■ Set problem: Please locate every line in the listing below that contains the word "arrow", and copy each of those lines.

■ Entries shown:
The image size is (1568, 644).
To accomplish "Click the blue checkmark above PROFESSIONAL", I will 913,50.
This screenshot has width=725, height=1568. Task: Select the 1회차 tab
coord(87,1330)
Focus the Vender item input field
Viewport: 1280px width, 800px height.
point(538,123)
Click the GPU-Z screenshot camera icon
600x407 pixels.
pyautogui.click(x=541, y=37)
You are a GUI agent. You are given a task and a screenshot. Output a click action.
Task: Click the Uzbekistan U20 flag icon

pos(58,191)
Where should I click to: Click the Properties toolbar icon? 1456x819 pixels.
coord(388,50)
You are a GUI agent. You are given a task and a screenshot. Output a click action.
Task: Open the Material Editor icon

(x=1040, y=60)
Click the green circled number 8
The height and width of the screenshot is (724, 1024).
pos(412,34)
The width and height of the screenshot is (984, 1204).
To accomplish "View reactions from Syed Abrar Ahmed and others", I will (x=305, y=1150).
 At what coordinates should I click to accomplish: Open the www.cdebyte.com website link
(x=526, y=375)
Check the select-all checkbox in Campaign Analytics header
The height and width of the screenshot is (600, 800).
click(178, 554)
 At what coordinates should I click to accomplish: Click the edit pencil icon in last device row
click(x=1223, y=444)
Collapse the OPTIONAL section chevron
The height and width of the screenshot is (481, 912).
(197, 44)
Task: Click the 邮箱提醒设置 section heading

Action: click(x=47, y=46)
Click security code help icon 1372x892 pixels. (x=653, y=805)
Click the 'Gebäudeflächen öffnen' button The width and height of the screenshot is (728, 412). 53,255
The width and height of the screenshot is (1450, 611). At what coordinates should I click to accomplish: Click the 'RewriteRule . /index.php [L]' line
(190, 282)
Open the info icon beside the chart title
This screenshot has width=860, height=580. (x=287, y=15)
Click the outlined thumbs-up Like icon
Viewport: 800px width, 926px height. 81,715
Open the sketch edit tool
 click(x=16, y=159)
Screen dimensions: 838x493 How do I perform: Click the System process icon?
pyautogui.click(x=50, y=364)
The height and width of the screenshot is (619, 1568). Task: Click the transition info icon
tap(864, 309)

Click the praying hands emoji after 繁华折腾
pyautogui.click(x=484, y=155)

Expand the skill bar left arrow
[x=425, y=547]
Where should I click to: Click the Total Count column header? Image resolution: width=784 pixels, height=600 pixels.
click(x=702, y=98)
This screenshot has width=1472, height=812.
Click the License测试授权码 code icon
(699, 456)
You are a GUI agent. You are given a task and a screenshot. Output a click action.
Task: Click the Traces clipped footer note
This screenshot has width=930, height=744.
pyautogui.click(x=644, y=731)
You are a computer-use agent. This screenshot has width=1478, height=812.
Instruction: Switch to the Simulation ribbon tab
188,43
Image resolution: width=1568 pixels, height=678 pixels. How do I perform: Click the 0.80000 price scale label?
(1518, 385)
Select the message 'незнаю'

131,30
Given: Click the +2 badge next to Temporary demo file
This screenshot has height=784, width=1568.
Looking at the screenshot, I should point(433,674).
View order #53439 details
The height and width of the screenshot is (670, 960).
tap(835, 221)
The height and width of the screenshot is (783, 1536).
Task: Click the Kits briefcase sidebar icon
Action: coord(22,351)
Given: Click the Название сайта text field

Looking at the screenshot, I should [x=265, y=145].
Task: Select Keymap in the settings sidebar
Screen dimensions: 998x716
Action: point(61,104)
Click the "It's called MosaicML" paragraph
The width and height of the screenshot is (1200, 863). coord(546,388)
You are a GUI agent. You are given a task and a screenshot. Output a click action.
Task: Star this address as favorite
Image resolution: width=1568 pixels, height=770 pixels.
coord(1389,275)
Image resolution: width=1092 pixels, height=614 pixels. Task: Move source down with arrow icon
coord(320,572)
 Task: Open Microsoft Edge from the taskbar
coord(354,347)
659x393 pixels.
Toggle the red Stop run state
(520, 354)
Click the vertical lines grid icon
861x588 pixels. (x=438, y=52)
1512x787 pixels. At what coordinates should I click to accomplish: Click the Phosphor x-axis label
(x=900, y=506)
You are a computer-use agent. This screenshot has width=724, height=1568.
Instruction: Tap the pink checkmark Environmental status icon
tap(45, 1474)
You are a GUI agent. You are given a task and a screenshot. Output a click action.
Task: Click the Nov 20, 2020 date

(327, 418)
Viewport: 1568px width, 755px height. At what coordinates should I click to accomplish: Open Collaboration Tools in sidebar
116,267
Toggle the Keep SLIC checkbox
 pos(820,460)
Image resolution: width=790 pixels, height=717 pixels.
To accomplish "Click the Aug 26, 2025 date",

■ Completed exercise:
Expand the skill bar left arrow
Image resolution: width=1092 pixels, height=614 pixels. Task: Move source down with arrow icon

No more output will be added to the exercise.